Apesar de centenas de palestinos continuarem a cruzar a fronteira, o governador da província egípcia do Norte do Sinai, Ahmed Abdel Hameed, disse à imprensa que os palestinos que estavam nas localidades de Al-Arish e El-Sheikh Zuwayid já foram transferidos para Rafah.
Abdel Hameed, que fez essas declarações em reunião com o Governo local, acrescentou que “a fronteira permanecerá aberta até segunda ordem (do Cairo) para que os palestinos possam comprar produtos básicos e combustível”.
O governador também explicou que o abastecimento das lojas de Al-Arish e El-Sheikh Zuwayid foi restabelecido hoje, podendo levantar suas portas após dias fechadas por falta de estoque.
O Governo egípcio tinha cortado a provisão do comércio dessas cidades como uma medida para forçar os palestinos a voltarem para Gaza.
Enquanto isto, milhares de policiais egípcios – três mil segundo fontes não oficiais – estão aquartelados nas escolas das aldeias próximas a Rafah prontas para uma eventual intervenção nos próximos dias com o objetivo de fechar a fronteira.
No entanto, esse grande desdobramento policial ainda é imperceptível na região fronteiriça.
O chefe do centro de imprensa governamental em Al-Arish, Hisham al-Badawi, disse à Agência Efe que “os reforços policiais vindos de várias províncias egípcias estão aquartelados nas escolas de Rafah em um raio de dez quilômetros, aproveitando as férias escolares de inverno”.
À espera de uma eventual intervenção final, o dia transcorreu normalmente desde que, há sete dias, centenas de milhares de palestinos começaram a entrar no Egito através de buracos no muro situado na fronteira.
A Polícia egípcia voltou a recolocar lentamente hoje o arame farpado arrancados nos últimos dias.
Nas duas passagens que ainda permanecem abertas – por uma delas só é possível ir em direção a Gaza -, 30 policiais egípcios e palestinos se limitavam a organizar o tráfego de carros e de pessoas.

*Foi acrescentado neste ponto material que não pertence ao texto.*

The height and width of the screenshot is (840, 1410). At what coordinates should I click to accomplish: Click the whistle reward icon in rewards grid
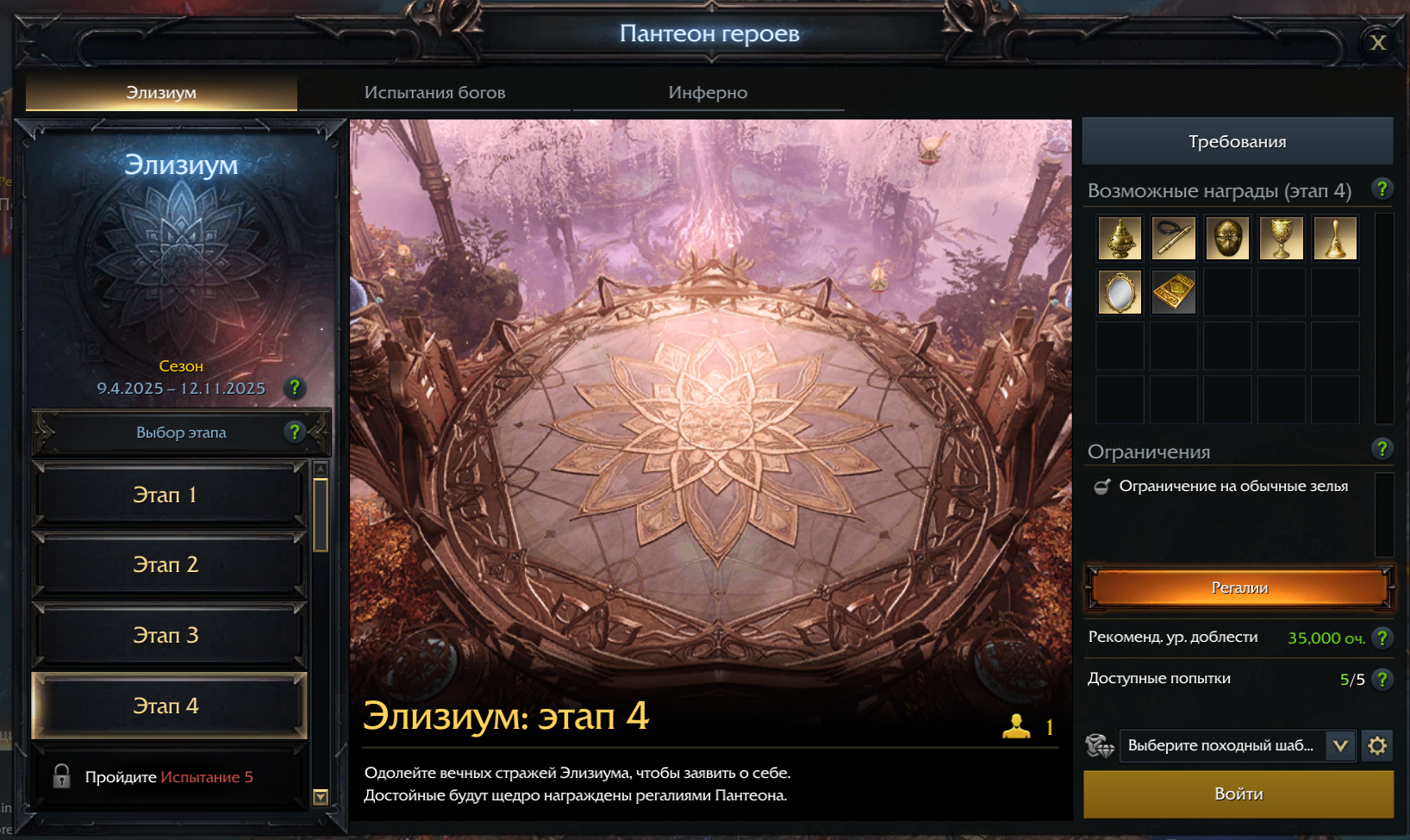(1173, 239)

No entanto, ao contrário de outros dias, guardas fronteiriços com armas de fogo ficaram em torno da única passagem de entrada no Egito.
Até agora, enquanto a maioria dos militantes do movimento islâmico Hamas (que controla a Faixa de Gaza) possuía armas automáticas, a Polícia de Fronteira egípcia dispunha apenas de cassetetes e de escudos.

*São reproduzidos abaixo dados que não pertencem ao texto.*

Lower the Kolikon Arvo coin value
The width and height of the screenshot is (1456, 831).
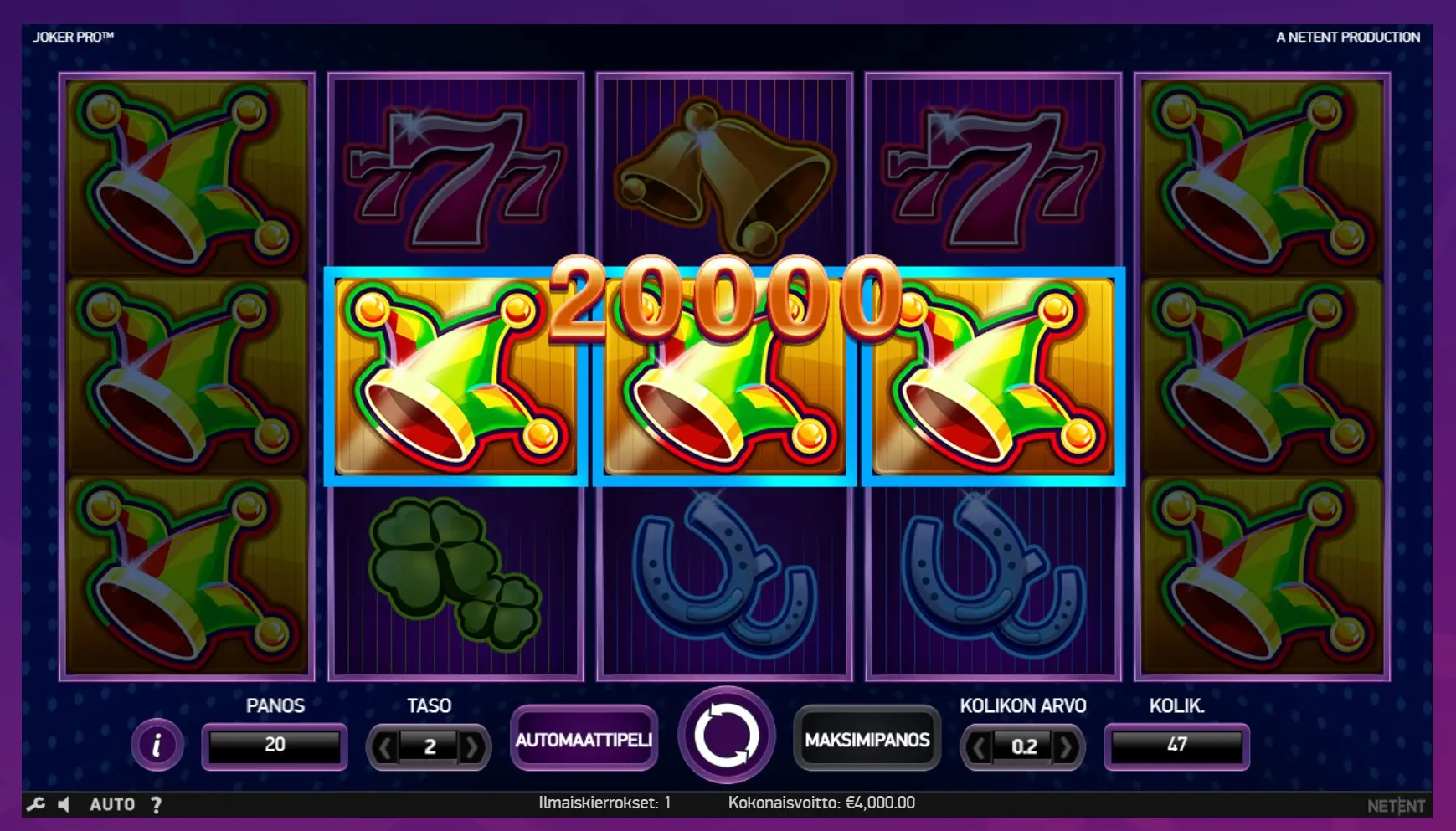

Por outro lado, na principal rua de acesso a Rafah, que termina na Praça do Soldado Desconhecido, um carro da Polícia de Trânsito impediu o estacionamento de veículos, carregados com vários tipos de mercadorias que os palestinos ainda estão comprando.
Enquanto os palestinos retornam a Gaza com todos os tipos de produtos de primeira necessidade, desde camelos e aparelhos de televisão, caminhões carregados de ferro velho vão em direção ao Egito.
Após sete dias de presença palestina em Rafah, alguns moradores já começaram a mostrar seu descontentamento e insatisfação com a alta dos preços e a escassez dos estabelecimentos comerciais.
Nesse clima de expectativa, policiais do Hamas dizem que não receberam nenhuma ordem de fechar a fronteira e que esperam uma decisão amanhã na reunião no Cairo entre o presidente egípcio, Hosni Mubarak, e o da Autoridade Nacional Palestina, Mahmoud Abbas.